* Exercise description
The data below is to be repeated in full, exactly as given.

* Stored data
________
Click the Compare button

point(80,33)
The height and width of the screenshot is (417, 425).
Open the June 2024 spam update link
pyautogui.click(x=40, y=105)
________
* Answer to this exercise
Click the Compare button

point(80,33)
The height and width of the screenshot is (417, 425).
Open the June 2024 spam update link
pyautogui.click(x=40, y=105)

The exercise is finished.